* **Requisitos del problema**: Por favor, repite sin cambios el tramo del material que va desde la línea que contiene "Viewport: 1200px width, 720px height." hasta la línea que contiene "Action: (x=25, y=164)", ambas incluidas.
· · · · · · ·
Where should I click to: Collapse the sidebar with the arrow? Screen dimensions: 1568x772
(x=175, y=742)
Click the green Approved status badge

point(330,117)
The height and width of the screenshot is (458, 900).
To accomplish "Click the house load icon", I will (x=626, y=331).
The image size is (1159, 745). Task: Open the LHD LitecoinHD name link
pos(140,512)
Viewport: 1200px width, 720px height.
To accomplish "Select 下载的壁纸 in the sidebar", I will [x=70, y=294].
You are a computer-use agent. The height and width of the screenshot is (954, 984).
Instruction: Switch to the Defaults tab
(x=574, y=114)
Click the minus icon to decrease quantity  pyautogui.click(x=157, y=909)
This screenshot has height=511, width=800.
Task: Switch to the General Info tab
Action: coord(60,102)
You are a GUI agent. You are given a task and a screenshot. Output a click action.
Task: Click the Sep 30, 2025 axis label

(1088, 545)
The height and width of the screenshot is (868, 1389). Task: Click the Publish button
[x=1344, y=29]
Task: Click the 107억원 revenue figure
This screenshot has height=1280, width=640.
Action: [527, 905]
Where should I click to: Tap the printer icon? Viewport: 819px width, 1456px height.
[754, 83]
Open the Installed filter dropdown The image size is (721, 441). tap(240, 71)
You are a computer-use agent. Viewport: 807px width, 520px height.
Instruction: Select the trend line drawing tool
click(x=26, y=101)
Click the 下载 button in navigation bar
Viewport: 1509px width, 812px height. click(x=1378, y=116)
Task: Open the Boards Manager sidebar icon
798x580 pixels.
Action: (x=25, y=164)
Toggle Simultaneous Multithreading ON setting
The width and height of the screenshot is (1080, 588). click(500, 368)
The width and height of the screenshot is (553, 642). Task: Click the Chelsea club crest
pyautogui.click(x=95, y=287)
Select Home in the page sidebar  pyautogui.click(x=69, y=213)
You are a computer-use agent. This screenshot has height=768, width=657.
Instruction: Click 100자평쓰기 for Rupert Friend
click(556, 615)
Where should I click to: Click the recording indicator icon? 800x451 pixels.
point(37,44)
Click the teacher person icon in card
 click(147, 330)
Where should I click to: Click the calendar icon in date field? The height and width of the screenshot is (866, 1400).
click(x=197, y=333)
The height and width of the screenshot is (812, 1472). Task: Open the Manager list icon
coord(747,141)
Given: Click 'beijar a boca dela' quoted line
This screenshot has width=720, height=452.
· · · · · · ·
* **Resultado obtenido**:
Viewport: 1200px width, 720px height.
To accomplish "Select 下载的壁纸 in the sidebar", I will [x=70, y=294].
You are a computer-use agent. The height and width of the screenshot is (954, 984).
Instruction: Switch to the Defaults tab
(x=574, y=114)
Click the minus icon to decrease quantity  pyautogui.click(x=157, y=909)
This screenshot has height=511, width=800.
Task: Switch to the General Info tab
Action: coord(60,102)
You are a GUI agent. You are given a task and a screenshot. Output a click action.
Task: Click the Sep 30, 2025 axis label

(1088, 545)
The height and width of the screenshot is (868, 1389). Task: Click the Publish button
[x=1344, y=29]
Task: Click the 107억원 revenue figure
This screenshot has height=1280, width=640.
Action: [527, 905]
Where should I click to: Tap the printer icon? Viewport: 819px width, 1456px height.
[754, 83]
Open the Installed filter dropdown The image size is (721, 441). tap(240, 71)
You are a computer-use agent. Viewport: 807px width, 520px height.
Instruction: Select the trend line drawing tool
click(x=26, y=101)
Click the 下载 button in navigation bar
Viewport: 1509px width, 812px height. click(x=1378, y=116)
Task: Open the Boards Manager sidebar icon
798x580 pixels.
Action: (x=25, y=164)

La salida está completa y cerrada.